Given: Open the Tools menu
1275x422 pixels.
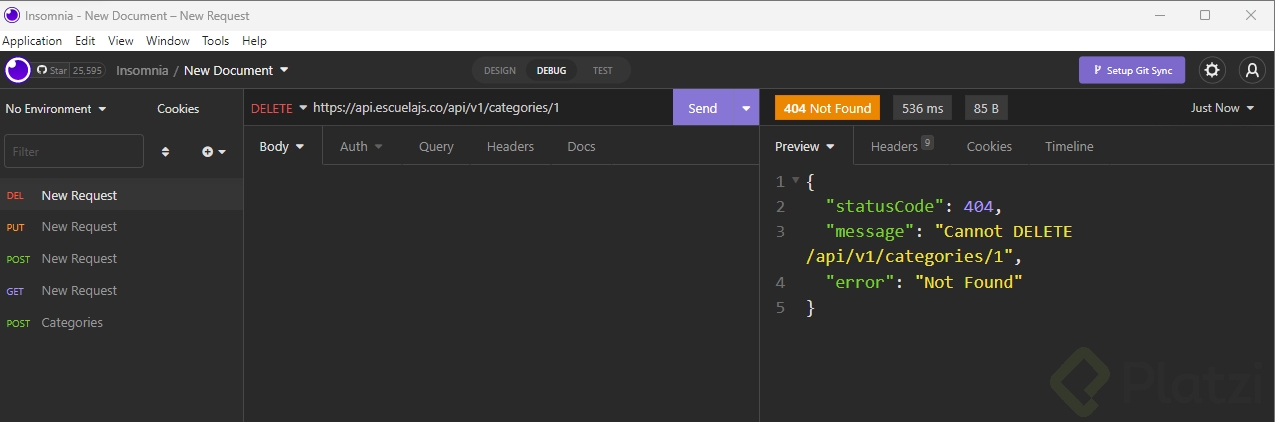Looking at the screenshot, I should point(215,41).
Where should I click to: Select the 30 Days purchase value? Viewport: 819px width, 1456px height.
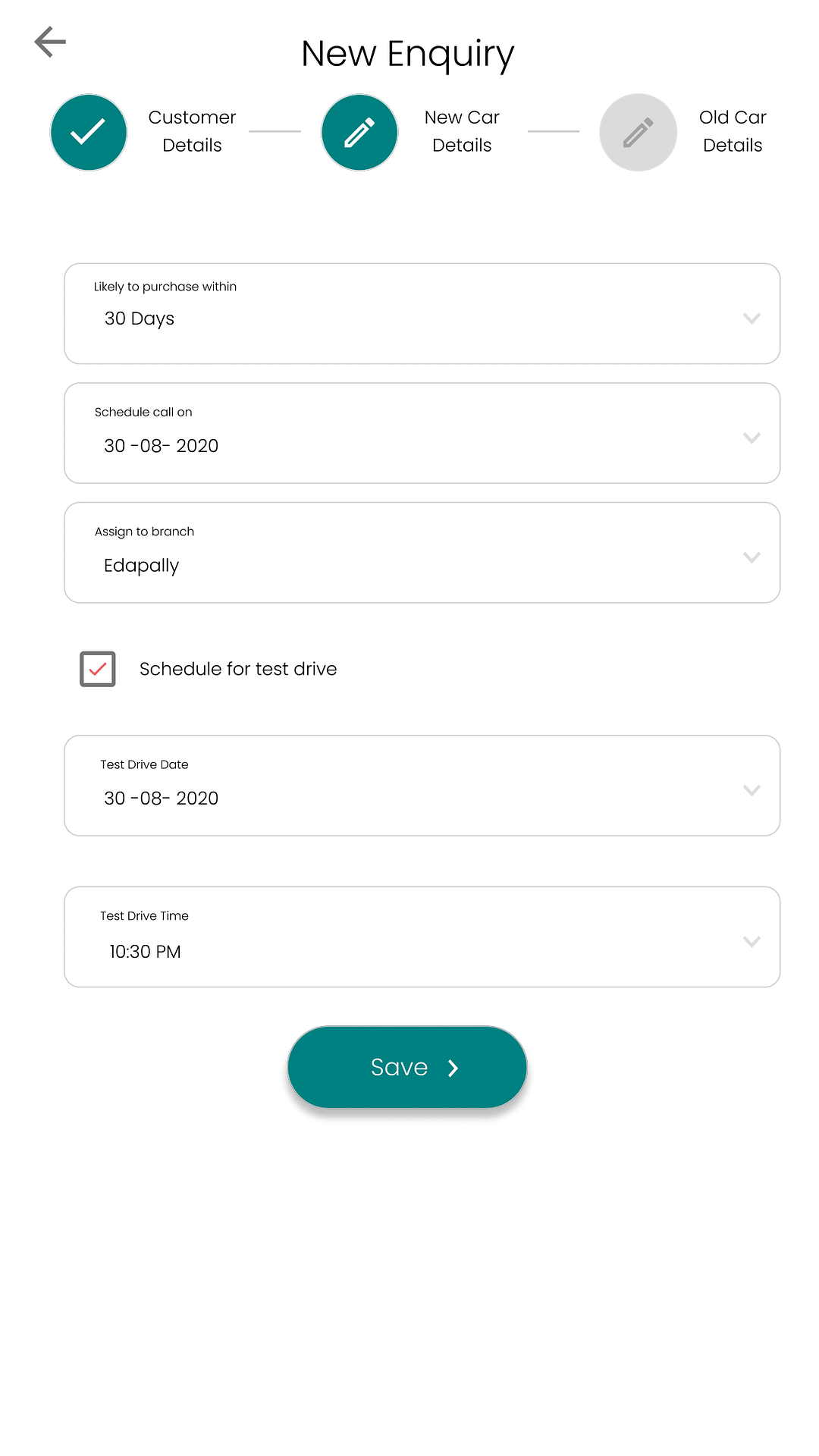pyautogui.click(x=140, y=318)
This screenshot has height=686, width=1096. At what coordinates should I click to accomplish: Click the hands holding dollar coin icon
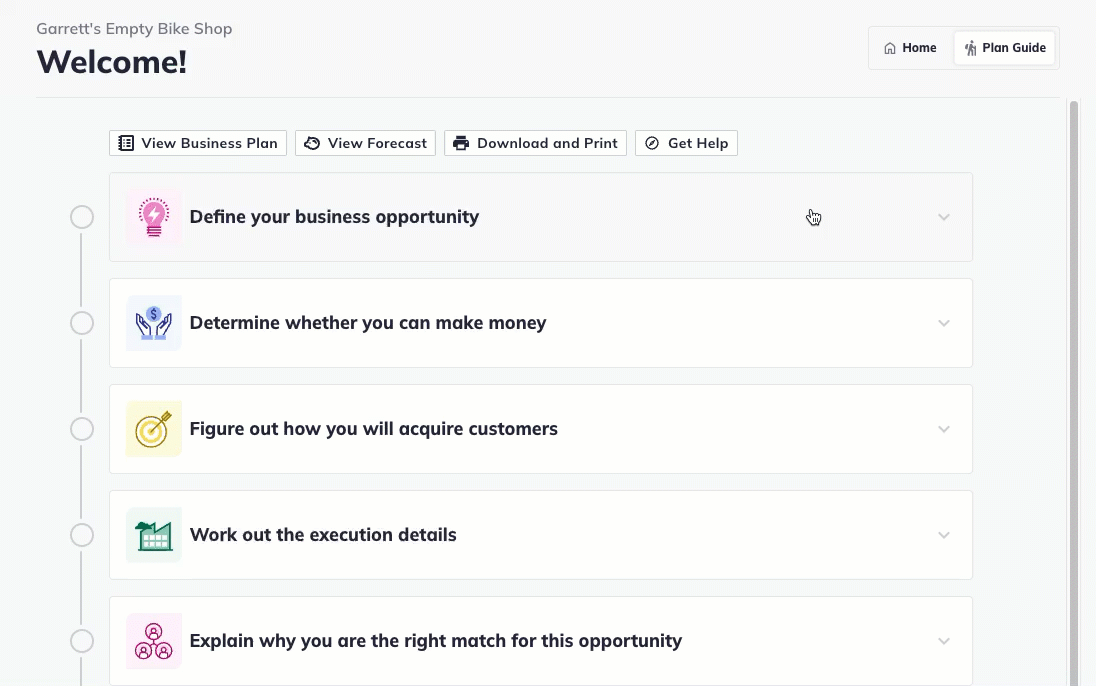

═══

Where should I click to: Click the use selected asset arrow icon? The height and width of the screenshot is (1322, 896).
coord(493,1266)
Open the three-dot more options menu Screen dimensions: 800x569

═══

■ Work to be completed:
In the listing above, find the line with "Given: Open the Tools menu" and the line with "This screenshot has". Transcribe those two and everything between, exactly, leaving out pictures.

■ Solution to this problem:
Given: Open the Tools menu
1275x422 pixels.
Looking at the screenshot, I should point(215,41).
Where should I click to: Select the 30 Days purchase value? Viewport: 819px width, 1456px height.
pyautogui.click(x=140, y=318)
This screenshot has height=686, width=1096. At what coordinates should I click to accomplish: Click the hands holding dollar coin icon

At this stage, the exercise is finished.